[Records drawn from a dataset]
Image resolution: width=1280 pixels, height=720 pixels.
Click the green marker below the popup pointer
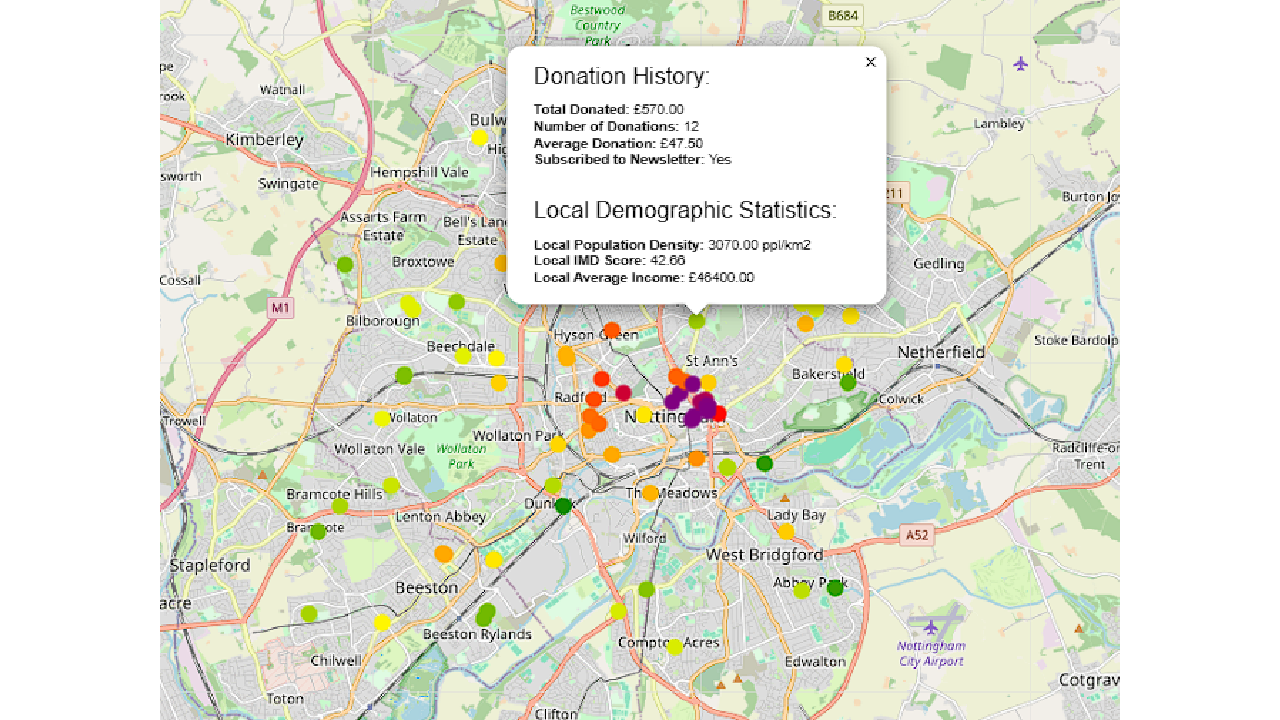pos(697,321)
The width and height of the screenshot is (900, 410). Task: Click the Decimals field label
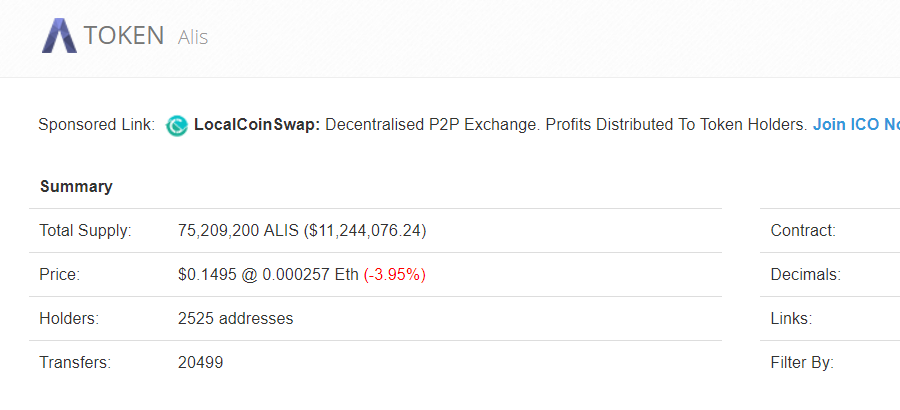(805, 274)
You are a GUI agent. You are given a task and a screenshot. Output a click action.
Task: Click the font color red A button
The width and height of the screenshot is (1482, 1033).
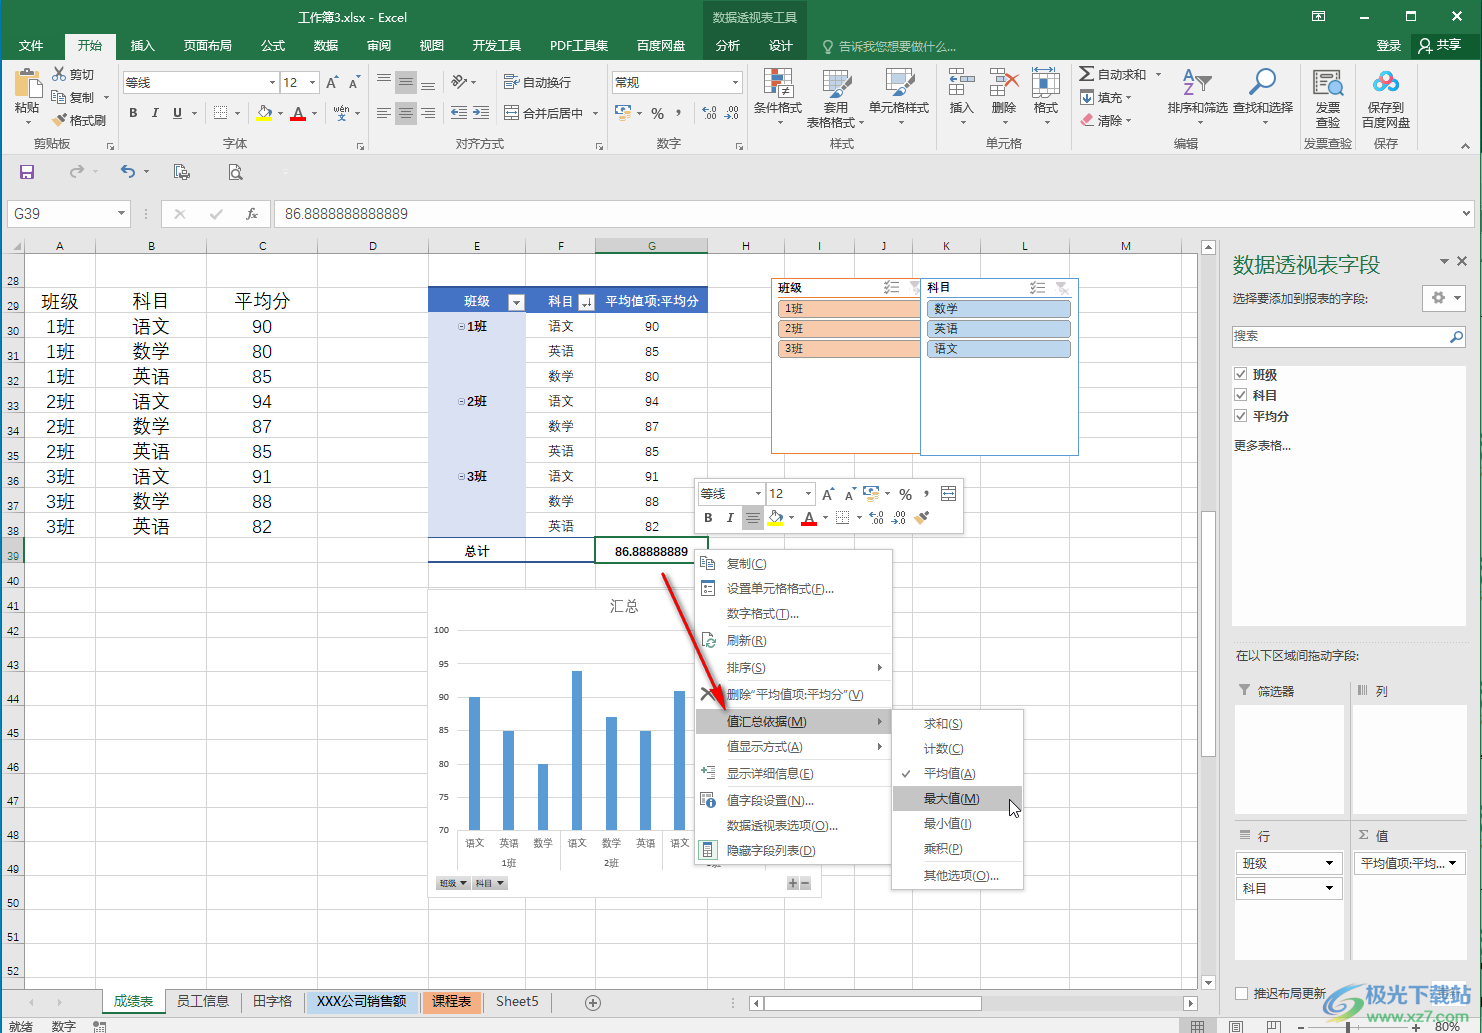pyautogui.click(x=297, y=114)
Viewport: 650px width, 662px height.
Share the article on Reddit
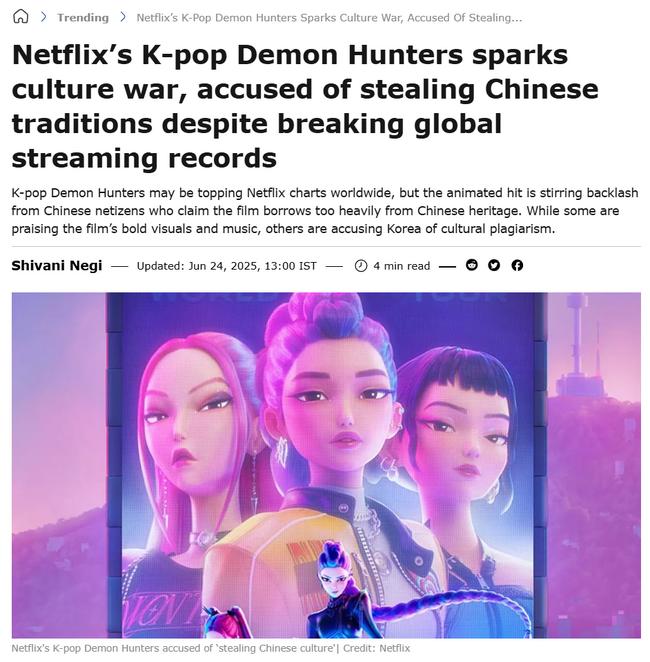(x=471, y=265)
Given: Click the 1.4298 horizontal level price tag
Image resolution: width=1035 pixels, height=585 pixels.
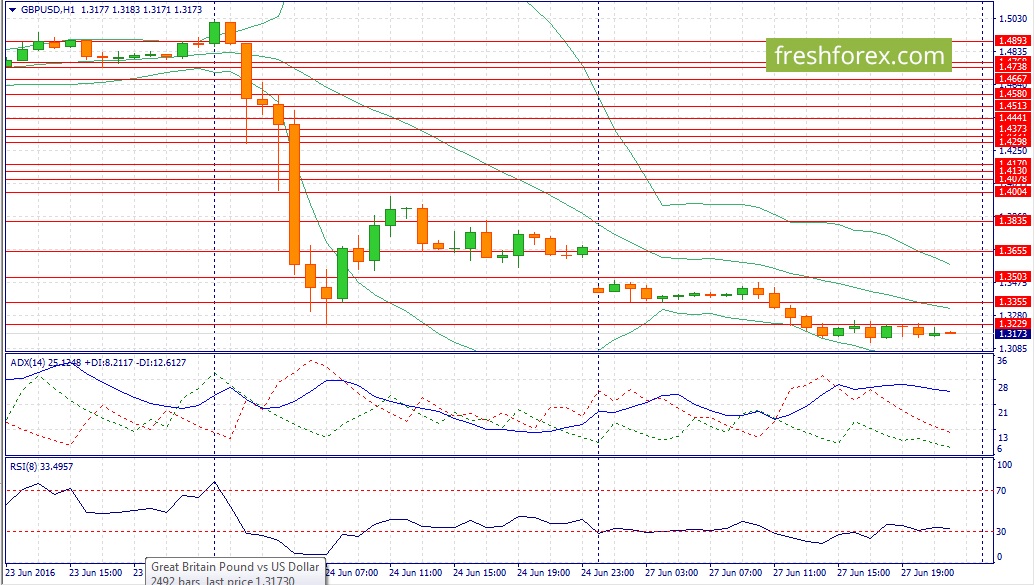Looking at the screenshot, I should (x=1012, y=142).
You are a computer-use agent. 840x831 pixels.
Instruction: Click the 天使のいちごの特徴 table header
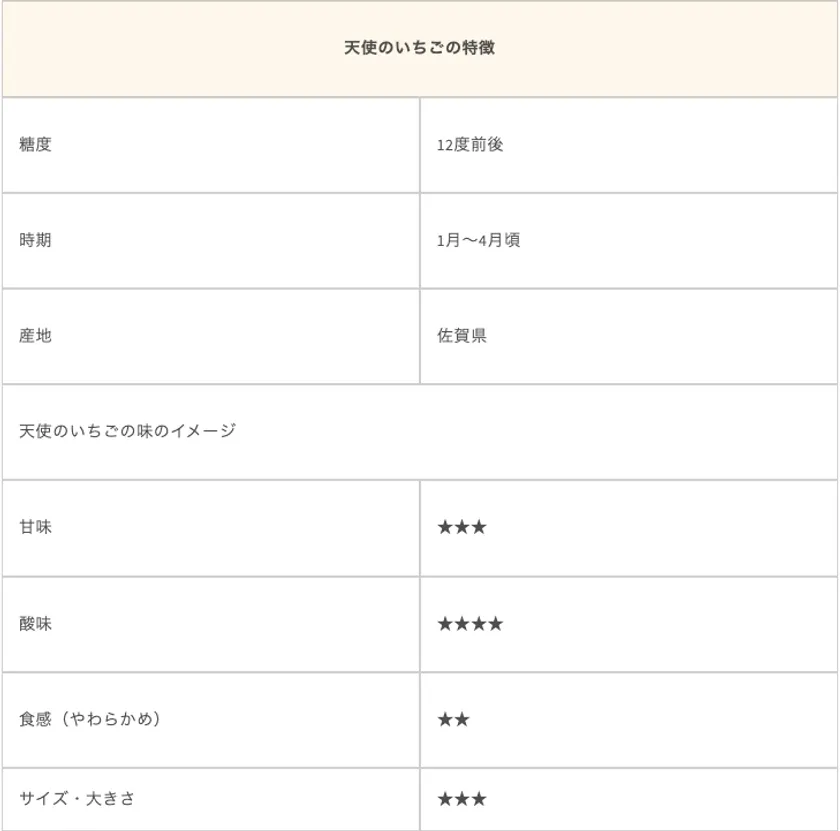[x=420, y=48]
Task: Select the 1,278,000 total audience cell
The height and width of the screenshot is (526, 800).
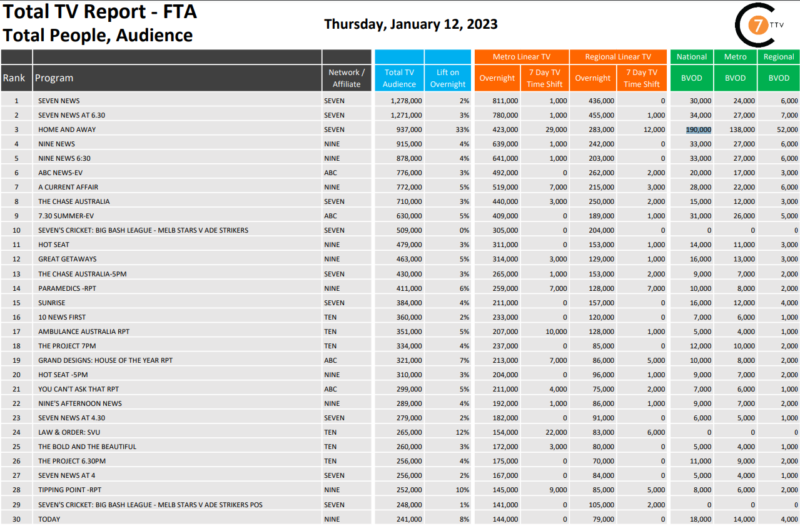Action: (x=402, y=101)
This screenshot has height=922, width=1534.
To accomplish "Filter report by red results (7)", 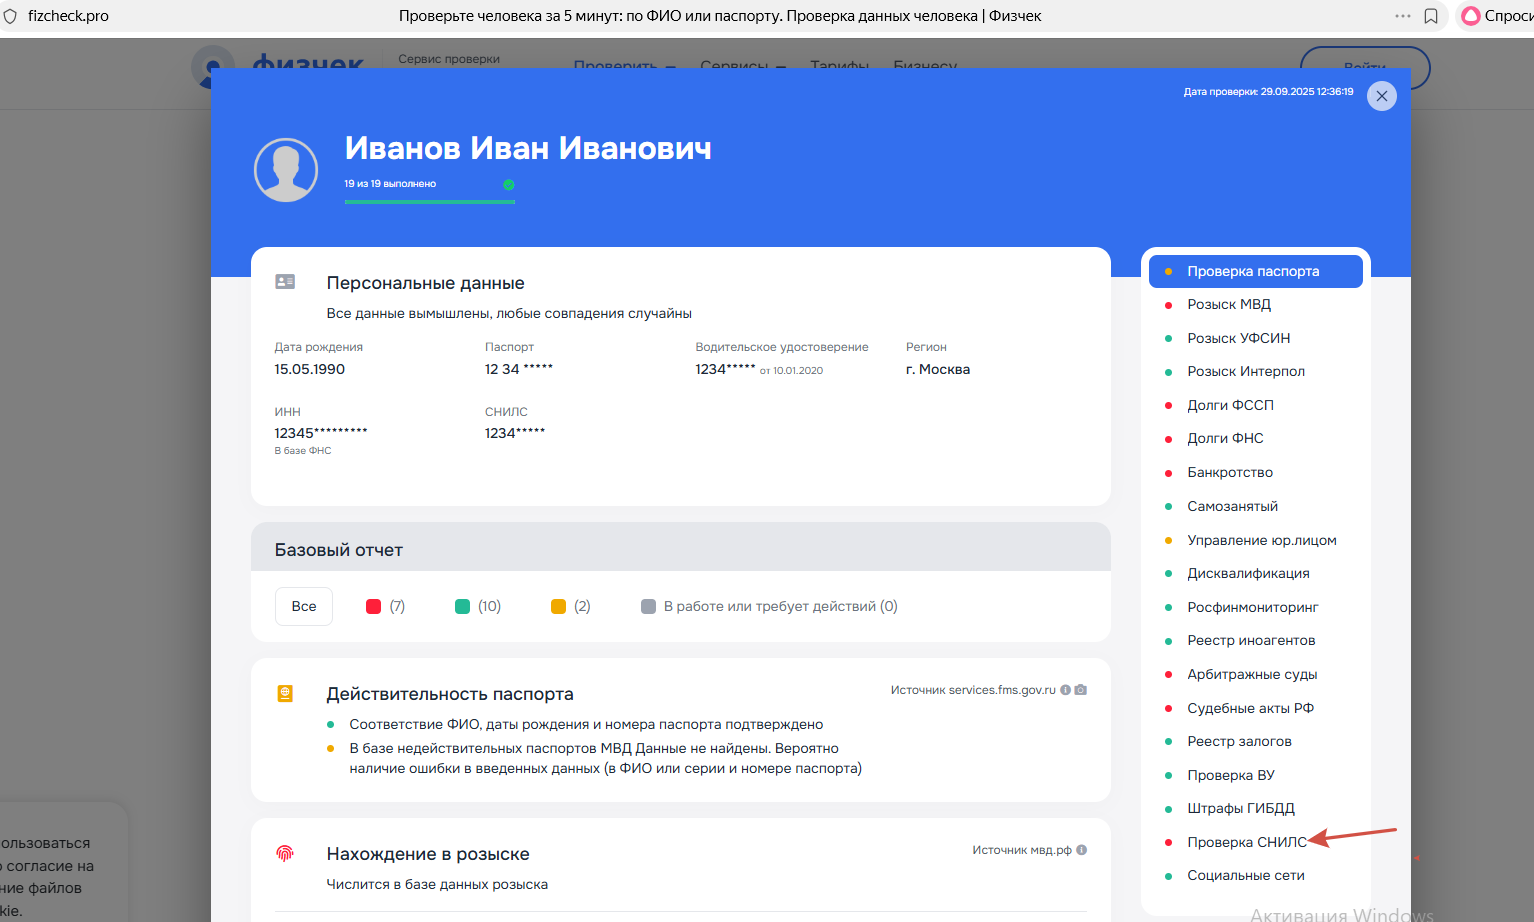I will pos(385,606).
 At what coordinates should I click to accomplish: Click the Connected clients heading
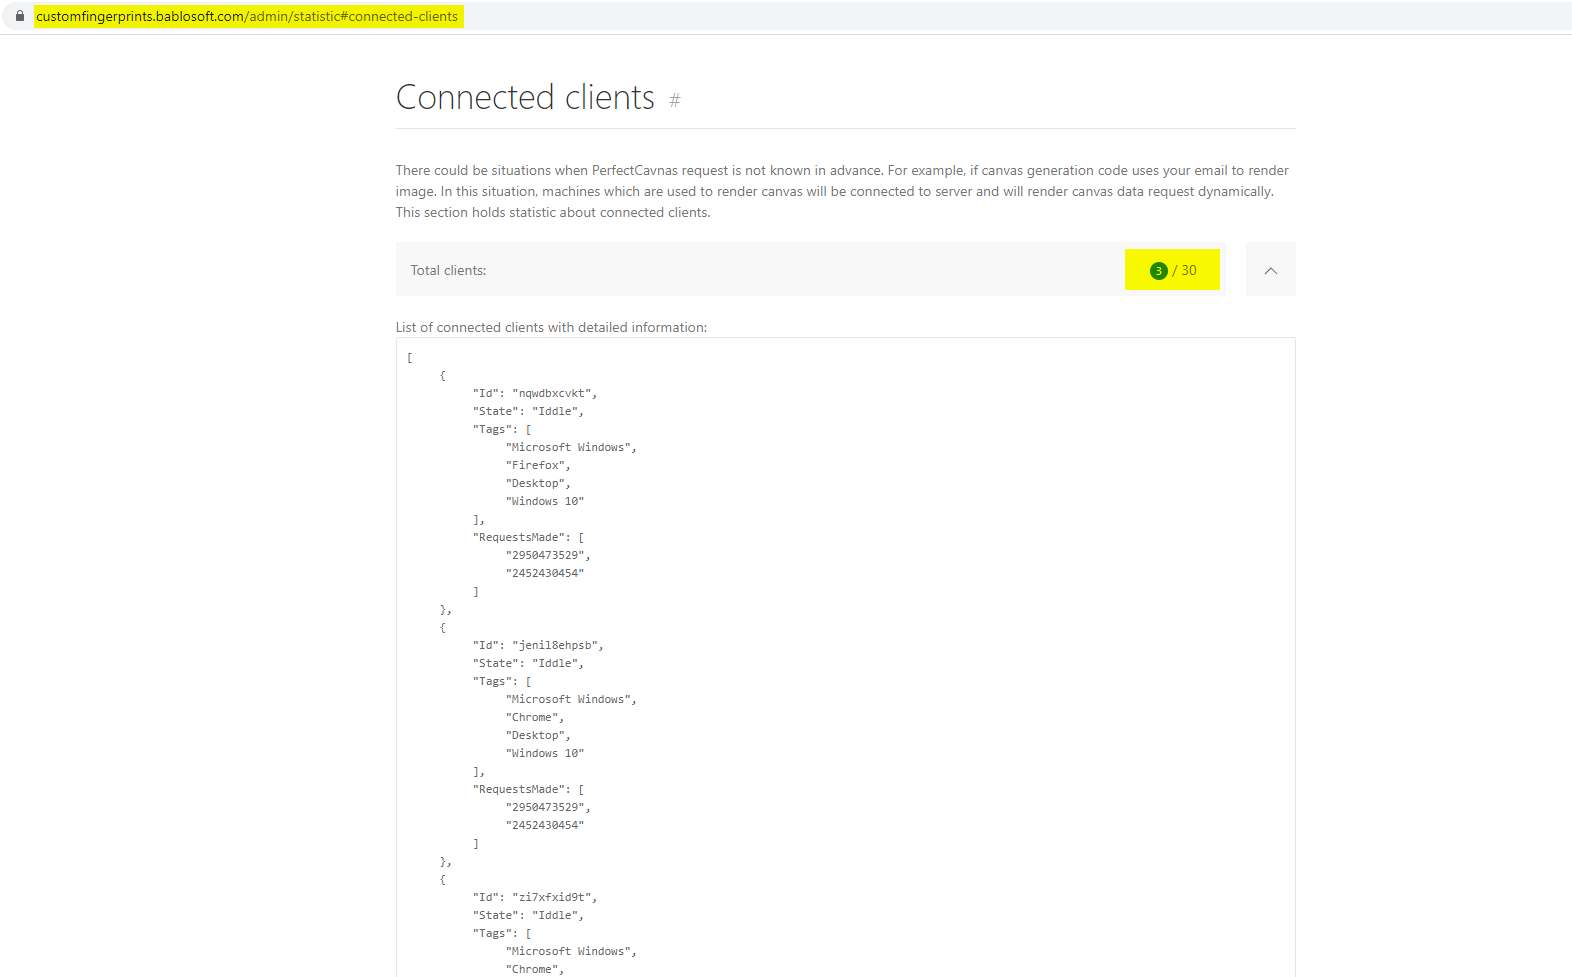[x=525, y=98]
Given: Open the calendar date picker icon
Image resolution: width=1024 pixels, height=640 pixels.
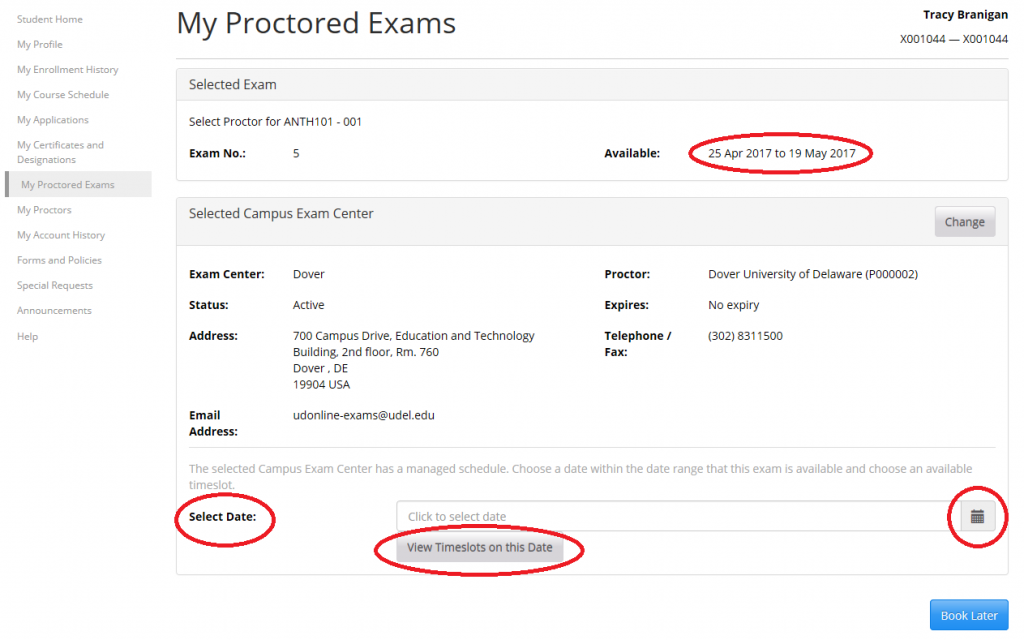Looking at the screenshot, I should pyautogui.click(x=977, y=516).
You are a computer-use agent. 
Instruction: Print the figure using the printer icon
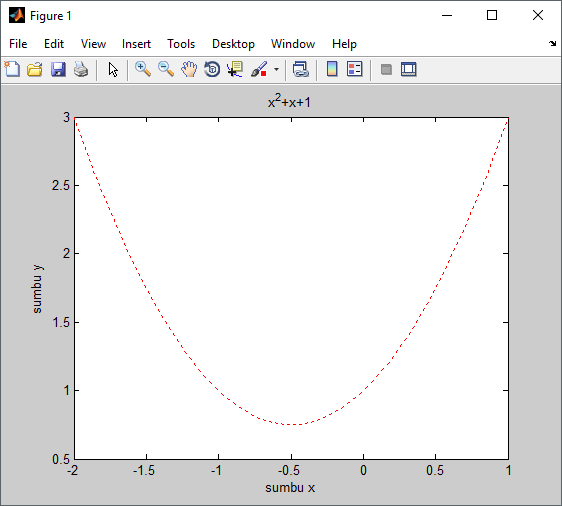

## EXERCISE
Pictures stay out. Repeat only the lines from the beginning of the data through the line that has "Task: Select the".

## RESPONSE
Image resolution: width=1280 pixels, height=720 pixels.
Click the green marker below the popup pointer
pos(697,321)
The width and height of the screenshot is (900, 410). Task: Click the Decimals field label
(805, 274)
You are a GUI agent. You are given a task and a screenshot. Output a click action.
Task: Click the font color red A button
The width and height of the screenshot is (1482, 1033).
pyautogui.click(x=297, y=114)
Viewport: 650px width, 662px height.
Share the article on Reddit
(x=471, y=265)
Given: Click the 1.4298 horizontal level price tag
Image resolution: width=1035 pixels, height=585 pixels.
Looking at the screenshot, I should (x=1012, y=142).
You are a computer-use agent. 840x831 pixels.
Instruction: Click the 天使のいちごの特徴 table header
[x=420, y=48]
Task: Select the 1,278,000 total audience cell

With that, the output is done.